How secure is your home or corporate network? Many administrators believe they are protected behind layers of security solutions such as firewalls, IPS/IDS appliances, endpoint security products, content filters, SIEMs, etc. Regardless of your investment in security technology there will always be risk, which dramatically increases as soon as people are included in the equation. One way to verify your risk level is to become the hunter rather than hunted by scanning all traffic on your network for malicious behavior. You may be surprised to find an unpatched server leaking sensitive information through hidden ports or bots hidden on your personal computer phoning home in the middle of the night!
There are vendors and consultants that can offer scanning services, which usually are extremely pricey but worth every penny. Regardless, some of us don’t have the budget or would like to test our home network and can’t justify purchasing enterprise level technology for one or two computers. For those use cases, there are open source tools available for performing packet captures. One of the most widely used open source tools is Wireshark. Wireshark provides detailed information about network traffic down to the packet level. Unfortunately many administrators don’t understand the information being displayed by protocol analyzers such as Wireshark. For some people it’s like staring at the matrix code, which only trained security analyst are capable of seeing the blond, brunette and redheads. NetWitness offers a free threat analysis tool called NetWitness Investigator that quickly translates a large packet capture session into readable data. For example, Investigator may reveal your home network is sending large amounts of data to other countries, which is a pretty good indicator that you have a problem.

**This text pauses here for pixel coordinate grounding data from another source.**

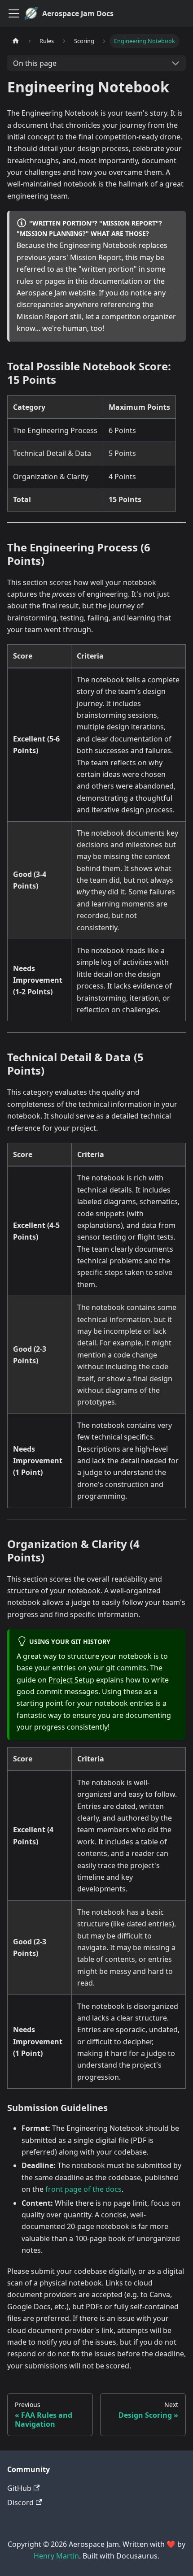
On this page (35, 63)
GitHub (19, 2488)
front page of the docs (83, 2189)
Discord (20, 2502)
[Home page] (15, 41)
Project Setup (71, 1680)
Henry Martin (56, 2556)
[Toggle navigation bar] (14, 13)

Choose the interface you want to capture (Ethernet, wireless, etc.)
Tune things as you see fit or leave them default and click start
You should see packets flowing on the screen. If not, you have not selected a live interface.
One way to see which interfaces are seeing data is clicking capture followed by capture interfaces. You will see which interfaces see packets via the counters.
Once your done, save your capture and move to NetWitness.
Using NetWitness Investigator:
You can download NetWitness Investigator from HERE
Once downloaded and installed, open NetWitness Investigator
Right click the left column under Demo Collection and select new local collection
Give it a name and click OK
Click your new folder and select import packets
Select your wireshark capture.
Double click the folder and your capture will be presented
Click any selection on the left to dive deeper into your capture.
Look for odd behavior such as weird ports, destinations, countries, etc.
It’s important to test the security status of your network. Many malicious applications are designed by hackers to be hidden using stealthy techniques that can’t be seen without a packet capture tool. Both Wireshark and NetWitnessInvestigator are free yet powerful tools you can use to detect communication from hidden malicious applications.